> _Exercise directions_
Give the data below again, word for word.

> _Stored data entries_
------------------------------------
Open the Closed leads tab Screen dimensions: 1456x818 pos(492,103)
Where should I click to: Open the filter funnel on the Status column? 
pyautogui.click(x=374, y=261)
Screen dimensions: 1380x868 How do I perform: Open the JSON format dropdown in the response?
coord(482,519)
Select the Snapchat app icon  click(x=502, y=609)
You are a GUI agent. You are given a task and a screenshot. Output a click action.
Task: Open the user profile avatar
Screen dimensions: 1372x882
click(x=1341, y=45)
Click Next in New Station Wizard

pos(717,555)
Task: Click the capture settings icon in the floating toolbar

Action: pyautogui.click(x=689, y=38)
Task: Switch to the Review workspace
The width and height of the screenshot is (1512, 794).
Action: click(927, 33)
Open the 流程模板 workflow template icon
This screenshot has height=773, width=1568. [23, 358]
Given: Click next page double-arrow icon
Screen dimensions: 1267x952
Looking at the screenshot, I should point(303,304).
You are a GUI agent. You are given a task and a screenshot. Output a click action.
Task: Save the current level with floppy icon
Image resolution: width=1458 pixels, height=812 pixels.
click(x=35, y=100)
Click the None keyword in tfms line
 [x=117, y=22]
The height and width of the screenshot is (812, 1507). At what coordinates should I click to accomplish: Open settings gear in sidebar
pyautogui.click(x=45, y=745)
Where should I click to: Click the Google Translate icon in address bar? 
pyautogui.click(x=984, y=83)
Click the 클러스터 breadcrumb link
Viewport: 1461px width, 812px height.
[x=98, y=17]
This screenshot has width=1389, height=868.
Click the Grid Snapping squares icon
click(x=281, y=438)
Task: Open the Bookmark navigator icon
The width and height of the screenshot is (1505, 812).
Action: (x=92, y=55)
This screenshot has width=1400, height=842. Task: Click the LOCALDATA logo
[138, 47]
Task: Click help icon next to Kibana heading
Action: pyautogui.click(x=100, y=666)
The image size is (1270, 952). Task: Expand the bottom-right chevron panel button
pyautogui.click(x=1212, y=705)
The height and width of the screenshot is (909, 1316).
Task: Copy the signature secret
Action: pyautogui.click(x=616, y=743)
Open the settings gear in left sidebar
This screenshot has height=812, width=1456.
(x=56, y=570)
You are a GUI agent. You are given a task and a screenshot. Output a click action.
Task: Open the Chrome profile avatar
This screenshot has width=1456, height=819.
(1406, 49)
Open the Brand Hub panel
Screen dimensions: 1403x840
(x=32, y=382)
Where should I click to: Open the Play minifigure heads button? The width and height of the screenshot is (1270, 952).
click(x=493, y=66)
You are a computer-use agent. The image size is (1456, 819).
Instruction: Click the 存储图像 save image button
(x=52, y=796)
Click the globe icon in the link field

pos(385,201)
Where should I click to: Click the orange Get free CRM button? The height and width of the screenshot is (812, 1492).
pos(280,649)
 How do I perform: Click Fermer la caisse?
------------------------------------
> _Written answer_
Open the Closed leads tab Screen dimensions: 1456x818 pos(492,103)
Where should I click to: Open the filter funnel on the Status column? 
pyautogui.click(x=374, y=261)
Screen dimensions: 1380x868 How do I perform: Open the JSON format dropdown in the response?
coord(482,519)
Select the Snapchat app icon  click(x=502, y=609)
You are a GUI agent. You are given a task and a screenshot. Output a click action.
Task: Open the user profile avatar
Screen dimensions: 1372x882
click(x=1341, y=45)
Click Next in New Station Wizard

pos(717,555)
Task: Click the capture settings icon in the floating toolbar

Action: pyautogui.click(x=689, y=38)
Task: Switch to the Review workspace
The width and height of the screenshot is (1512, 794).
Action: click(927, 33)
Open the 流程模板 workflow template icon
This screenshot has height=773, width=1568. [23, 358]
Given: Click next page double-arrow icon
Screen dimensions: 1267x952
Looking at the screenshot, I should point(303,304).
You are a GUI agent. You are given a task and a screenshot. Output a click action.
Task: Save the current level with floppy icon
Image resolution: width=1458 pixels, height=812 pixels.
click(x=35, y=100)
Click the None keyword in tfms line
 [x=117, y=22]
The height and width of the screenshot is (812, 1507). At what coordinates should I click to accomplish: Open settings gear in sidebar
pyautogui.click(x=45, y=745)
Where should I click to: Click the Google Translate icon in address bar? 
pyautogui.click(x=984, y=83)
Click the 클러스터 breadcrumb link
Viewport: 1461px width, 812px height.
[x=98, y=17]
This screenshot has width=1389, height=868.
Click the Grid Snapping squares icon
click(x=281, y=438)
Task: Open the Bookmark navigator icon
The width and height of the screenshot is (1505, 812).
Action: (x=92, y=55)
This screenshot has width=1400, height=842. Task: Click the LOCALDATA logo
[138, 47]
Task: Click help icon next to Kibana heading
Action: pyautogui.click(x=100, y=666)
The image size is (1270, 952). Task: Expand the bottom-right chevron panel button
pyautogui.click(x=1212, y=705)
The height and width of the screenshot is (909, 1316).
Task: Copy the signature secret
Action: pyautogui.click(x=616, y=743)
Open the settings gear in left sidebar
This screenshot has height=812, width=1456.
(x=56, y=570)
You are a GUI agent. You are given a task and a screenshot. Output a click action.
Task: Open the Chrome profile avatar
This screenshot has width=1456, height=819.
(1406, 49)
Open the Brand Hub panel
Screen dimensions: 1403x840
(x=32, y=382)
Where should I click to: Open the Play minifigure heads button? The width and height of the screenshot is (1270, 952).
click(x=493, y=66)
You are a computer-use agent. The image size is (1456, 819).
Instruction: Click the 存储图像 save image button
(x=52, y=796)
Click the globe icon in the link field

pos(385,201)
Where should I click to: Click the orange Get free CRM button? The height and width of the screenshot is (812, 1492).
pos(280,649)
 How do I perform: Click Fermer la caisse?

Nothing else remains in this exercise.